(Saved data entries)
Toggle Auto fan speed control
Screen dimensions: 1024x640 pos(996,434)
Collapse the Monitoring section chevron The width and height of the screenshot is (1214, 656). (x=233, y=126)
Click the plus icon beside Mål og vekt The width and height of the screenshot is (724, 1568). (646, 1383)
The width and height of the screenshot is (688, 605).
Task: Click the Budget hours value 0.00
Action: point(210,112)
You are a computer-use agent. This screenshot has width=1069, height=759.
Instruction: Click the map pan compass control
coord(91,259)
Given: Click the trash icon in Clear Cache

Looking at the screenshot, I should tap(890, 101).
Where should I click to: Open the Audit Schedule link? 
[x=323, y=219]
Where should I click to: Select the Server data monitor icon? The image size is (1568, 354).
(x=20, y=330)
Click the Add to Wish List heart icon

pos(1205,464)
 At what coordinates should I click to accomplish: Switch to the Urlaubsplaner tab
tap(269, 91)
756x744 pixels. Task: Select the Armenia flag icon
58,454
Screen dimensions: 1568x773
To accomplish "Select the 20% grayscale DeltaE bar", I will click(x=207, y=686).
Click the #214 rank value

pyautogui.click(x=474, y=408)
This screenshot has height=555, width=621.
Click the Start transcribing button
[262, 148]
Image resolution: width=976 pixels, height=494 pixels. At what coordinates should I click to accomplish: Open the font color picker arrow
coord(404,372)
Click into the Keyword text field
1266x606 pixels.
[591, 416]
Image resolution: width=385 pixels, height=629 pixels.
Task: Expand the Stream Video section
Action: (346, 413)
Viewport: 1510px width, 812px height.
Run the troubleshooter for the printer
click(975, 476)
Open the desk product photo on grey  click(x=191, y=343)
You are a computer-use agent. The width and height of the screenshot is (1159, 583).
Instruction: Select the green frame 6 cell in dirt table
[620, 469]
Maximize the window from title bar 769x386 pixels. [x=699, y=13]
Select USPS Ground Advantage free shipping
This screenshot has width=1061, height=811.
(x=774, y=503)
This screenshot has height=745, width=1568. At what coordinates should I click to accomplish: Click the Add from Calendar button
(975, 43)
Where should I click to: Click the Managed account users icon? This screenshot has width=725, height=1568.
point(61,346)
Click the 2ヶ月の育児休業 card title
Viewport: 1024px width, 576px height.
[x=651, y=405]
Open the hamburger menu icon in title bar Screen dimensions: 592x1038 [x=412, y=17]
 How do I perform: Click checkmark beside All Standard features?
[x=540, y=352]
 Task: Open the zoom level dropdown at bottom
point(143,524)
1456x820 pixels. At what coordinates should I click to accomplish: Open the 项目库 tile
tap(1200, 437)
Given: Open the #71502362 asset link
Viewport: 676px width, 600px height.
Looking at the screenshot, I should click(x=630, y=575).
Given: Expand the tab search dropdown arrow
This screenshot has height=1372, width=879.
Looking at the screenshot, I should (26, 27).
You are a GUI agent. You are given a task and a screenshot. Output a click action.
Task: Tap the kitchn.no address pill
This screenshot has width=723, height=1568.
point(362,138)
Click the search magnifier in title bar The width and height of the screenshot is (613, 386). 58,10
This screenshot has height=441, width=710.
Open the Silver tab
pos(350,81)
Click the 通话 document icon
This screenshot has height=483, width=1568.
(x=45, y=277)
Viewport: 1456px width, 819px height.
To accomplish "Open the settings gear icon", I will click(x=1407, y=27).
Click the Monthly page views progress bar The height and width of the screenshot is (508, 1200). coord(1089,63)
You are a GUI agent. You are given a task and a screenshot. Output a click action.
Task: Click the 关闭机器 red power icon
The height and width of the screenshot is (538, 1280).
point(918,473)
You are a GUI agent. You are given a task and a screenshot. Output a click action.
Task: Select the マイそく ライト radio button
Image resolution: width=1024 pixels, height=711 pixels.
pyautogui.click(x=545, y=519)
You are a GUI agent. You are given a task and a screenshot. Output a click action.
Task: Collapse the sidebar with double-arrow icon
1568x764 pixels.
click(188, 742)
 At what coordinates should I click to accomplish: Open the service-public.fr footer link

§ **What you will do**:
This calls for repeating all of the records, character for character.

§ **Solution to the exercise**:
Toggle Auto fan speed control
Screen dimensions: 1024x640 pos(996,434)
Collapse the Monitoring section chevron The width and height of the screenshot is (1214, 656). (x=233, y=126)
Click the plus icon beside Mål og vekt The width and height of the screenshot is (724, 1568). (646, 1383)
The width and height of the screenshot is (688, 605).
Task: Click the Budget hours value 0.00
Action: point(210,112)
You are a computer-use agent. This screenshot has width=1069, height=759.
Instruction: Click the map pan compass control
coord(91,259)
Given: Click the trash icon in Clear Cache

Looking at the screenshot, I should tap(890, 101).
Where should I click to: Open the Audit Schedule link? 
[x=323, y=219]
Where should I click to: Select the Server data monitor icon? The image size is (1568, 354).
(x=20, y=330)
Click the Add to Wish List heart icon

pos(1205,464)
 At what coordinates should I click to accomplish: Switch to the Urlaubsplaner tab
tap(269, 91)
756x744 pixels. Task: Select the Armenia flag icon
58,454
Screen dimensions: 1568x773
To accomplish "Select the 20% grayscale DeltaE bar", I will click(x=207, y=686).
Click the #214 rank value

pyautogui.click(x=474, y=408)
This screenshot has height=555, width=621.
Click the Start transcribing button
[262, 148]
Image resolution: width=976 pixels, height=494 pixels. At what coordinates should I click to accomplish: Open the font color picker arrow
coord(404,372)
Click into the Keyword text field
1266x606 pixels.
[591, 416]
Image resolution: width=385 pixels, height=629 pixels.
Task: Expand the Stream Video section
Action: (346, 413)
Viewport: 1510px width, 812px height.
Run the troubleshooter for the printer
click(975, 476)
Open the desk product photo on grey  click(x=191, y=343)
You are a computer-use agent. The width and height of the screenshot is (1159, 583).
Instruction: Select the green frame 6 cell in dirt table
[620, 469]
Maximize the window from title bar 769x386 pixels. [x=699, y=13]
Select USPS Ground Advantage free shipping
This screenshot has width=1061, height=811.
(x=774, y=503)
This screenshot has height=745, width=1568. At what coordinates should I click to accomplish: Click the Add from Calendar button
(975, 43)
Where should I click to: Click the Managed account users icon? This screenshot has width=725, height=1568.
point(61,346)
Click the 2ヶ月の育児休業 card title
Viewport: 1024px width, 576px height.
[x=651, y=405]
Open the hamburger menu icon in title bar Screen dimensions: 592x1038 [x=412, y=17]
 How do I perform: Click checkmark beside All Standard features?
[x=540, y=352]
 Task: Open the zoom level dropdown at bottom
point(143,524)
1456x820 pixels. At what coordinates should I click to accomplish: Open the 项目库 tile
tap(1200, 437)
Given: Open the #71502362 asset link
Viewport: 676px width, 600px height.
Looking at the screenshot, I should click(x=630, y=575).
Given: Expand the tab search dropdown arrow
This screenshot has height=1372, width=879.
Looking at the screenshot, I should (26, 27).
You are a GUI agent. You are given a task and a screenshot. Output a click action.
Task: Tap the kitchn.no address pill
This screenshot has width=723, height=1568.
point(362,138)
Click the search magnifier in title bar The width and height of the screenshot is (613, 386). 58,10
This screenshot has height=441, width=710.
Open the Silver tab
pos(350,81)
Click the 通话 document icon
This screenshot has height=483, width=1568.
(x=45, y=277)
Viewport: 1456px width, 819px height.
To accomplish "Open the settings gear icon", I will click(x=1407, y=27).
Click the Monthly page views progress bar The height and width of the screenshot is (508, 1200). coord(1089,63)
You are a GUI agent. You are given a task and a screenshot. Output a click action.
Task: Click the 关闭机器 red power icon
The height and width of the screenshot is (538, 1280).
point(918,473)
You are a GUI agent. You are given a task and a screenshot. Output a click action.
Task: Select the マイそく ライト radio button
Image resolution: width=1024 pixels, height=711 pixels.
pyautogui.click(x=545, y=519)
You are a GUI agent. You are given a task and a screenshot. Output a click action.
Task: Collapse the sidebar with double-arrow icon
1568x764 pixels.
click(188, 742)
 At what coordinates should I click to accomplish: Open the service-public.fr footer link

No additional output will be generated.